YOUR ASSIGNMENT
Examine each line of the data. Copy those that contain the string "will".

[EXTRACTED DATA — start]

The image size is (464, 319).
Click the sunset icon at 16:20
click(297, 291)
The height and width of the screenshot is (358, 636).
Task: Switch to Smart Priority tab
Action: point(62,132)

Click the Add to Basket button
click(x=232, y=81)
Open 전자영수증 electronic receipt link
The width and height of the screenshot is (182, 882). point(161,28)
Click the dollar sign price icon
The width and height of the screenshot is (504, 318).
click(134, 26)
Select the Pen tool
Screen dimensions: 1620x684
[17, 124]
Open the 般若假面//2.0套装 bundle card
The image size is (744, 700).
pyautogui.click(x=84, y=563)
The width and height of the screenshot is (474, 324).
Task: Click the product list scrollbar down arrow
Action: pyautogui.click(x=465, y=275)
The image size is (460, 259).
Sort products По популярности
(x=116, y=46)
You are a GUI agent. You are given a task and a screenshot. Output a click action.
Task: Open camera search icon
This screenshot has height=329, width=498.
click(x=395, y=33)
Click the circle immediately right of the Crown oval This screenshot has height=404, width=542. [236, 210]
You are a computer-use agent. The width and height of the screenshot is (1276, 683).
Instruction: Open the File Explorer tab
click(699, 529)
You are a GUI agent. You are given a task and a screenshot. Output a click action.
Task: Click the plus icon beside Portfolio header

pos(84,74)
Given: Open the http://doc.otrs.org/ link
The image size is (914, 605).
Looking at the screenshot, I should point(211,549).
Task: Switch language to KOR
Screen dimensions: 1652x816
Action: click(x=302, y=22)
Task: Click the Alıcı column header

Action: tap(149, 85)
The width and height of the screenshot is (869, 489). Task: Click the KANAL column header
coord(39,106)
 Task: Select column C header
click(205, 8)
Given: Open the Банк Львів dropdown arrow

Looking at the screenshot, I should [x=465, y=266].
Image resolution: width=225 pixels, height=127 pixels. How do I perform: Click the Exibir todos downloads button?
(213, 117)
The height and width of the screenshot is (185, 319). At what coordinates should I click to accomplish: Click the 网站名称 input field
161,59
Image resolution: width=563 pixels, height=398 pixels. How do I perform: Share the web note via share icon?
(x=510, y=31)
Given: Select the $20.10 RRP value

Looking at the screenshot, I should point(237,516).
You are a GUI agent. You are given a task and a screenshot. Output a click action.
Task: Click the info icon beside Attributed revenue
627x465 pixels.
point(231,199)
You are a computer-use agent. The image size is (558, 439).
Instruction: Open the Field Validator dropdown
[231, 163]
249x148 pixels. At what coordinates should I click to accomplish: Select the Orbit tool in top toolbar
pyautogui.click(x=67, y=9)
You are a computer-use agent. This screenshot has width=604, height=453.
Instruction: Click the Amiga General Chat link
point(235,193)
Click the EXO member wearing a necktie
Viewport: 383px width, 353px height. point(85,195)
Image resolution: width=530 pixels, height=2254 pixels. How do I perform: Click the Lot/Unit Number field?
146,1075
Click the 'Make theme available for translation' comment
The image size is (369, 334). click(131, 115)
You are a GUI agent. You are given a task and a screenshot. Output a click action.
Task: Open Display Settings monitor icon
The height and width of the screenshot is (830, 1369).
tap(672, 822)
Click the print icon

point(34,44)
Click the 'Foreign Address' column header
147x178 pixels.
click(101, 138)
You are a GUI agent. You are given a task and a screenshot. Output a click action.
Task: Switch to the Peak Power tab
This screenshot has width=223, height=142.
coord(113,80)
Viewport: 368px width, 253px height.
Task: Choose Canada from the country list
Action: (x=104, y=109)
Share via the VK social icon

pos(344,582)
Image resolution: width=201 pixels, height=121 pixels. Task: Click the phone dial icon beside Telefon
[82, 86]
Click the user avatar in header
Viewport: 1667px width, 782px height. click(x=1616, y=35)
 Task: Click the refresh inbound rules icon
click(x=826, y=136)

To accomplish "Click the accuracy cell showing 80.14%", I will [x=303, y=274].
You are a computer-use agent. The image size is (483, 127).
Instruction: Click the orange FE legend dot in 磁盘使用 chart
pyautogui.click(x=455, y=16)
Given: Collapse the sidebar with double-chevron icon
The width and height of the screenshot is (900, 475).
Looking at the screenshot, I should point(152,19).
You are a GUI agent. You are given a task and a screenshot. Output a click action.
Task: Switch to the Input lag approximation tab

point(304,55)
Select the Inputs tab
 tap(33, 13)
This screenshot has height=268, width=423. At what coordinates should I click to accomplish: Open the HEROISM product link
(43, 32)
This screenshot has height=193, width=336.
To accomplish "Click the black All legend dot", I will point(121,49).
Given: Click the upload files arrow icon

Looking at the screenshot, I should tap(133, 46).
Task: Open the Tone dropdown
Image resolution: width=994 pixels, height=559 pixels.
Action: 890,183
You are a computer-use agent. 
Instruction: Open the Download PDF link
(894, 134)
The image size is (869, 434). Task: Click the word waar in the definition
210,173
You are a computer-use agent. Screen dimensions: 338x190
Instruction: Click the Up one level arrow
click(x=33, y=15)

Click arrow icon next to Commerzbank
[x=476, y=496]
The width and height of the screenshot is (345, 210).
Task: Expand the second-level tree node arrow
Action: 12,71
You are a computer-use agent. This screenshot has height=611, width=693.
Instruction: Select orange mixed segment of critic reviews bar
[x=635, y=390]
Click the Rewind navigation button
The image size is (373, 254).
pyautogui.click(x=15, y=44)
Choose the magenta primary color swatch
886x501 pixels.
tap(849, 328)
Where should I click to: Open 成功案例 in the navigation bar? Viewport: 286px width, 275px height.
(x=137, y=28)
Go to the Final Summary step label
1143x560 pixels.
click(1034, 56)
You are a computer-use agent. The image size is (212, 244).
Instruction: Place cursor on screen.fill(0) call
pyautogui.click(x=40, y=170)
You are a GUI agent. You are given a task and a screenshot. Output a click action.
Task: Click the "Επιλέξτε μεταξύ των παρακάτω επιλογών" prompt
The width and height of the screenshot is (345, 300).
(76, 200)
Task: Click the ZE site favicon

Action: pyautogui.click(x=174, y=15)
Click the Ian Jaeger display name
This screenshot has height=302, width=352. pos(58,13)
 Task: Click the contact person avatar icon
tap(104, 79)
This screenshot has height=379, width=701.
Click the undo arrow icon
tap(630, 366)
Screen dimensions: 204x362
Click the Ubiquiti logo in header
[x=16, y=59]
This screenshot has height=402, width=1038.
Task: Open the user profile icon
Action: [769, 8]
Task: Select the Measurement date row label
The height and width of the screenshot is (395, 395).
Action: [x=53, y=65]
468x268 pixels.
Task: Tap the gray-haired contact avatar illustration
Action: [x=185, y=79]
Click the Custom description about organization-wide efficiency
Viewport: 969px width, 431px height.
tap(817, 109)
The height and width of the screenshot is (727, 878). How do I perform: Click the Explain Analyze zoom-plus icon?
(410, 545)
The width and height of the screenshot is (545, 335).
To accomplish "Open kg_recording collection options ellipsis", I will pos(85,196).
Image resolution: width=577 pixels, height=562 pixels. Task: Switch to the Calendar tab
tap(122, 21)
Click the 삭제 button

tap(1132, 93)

[EXTRACTED DATA — finish]

OUTPUT BELOW
To accomplish "Click the accuracy cell showing 80.14%", I will [x=303, y=274].
To accomplish "Click the black All legend dot", I will point(121,49).
To accomplish "Open kg_recording collection options ellipsis", I will pos(85,196).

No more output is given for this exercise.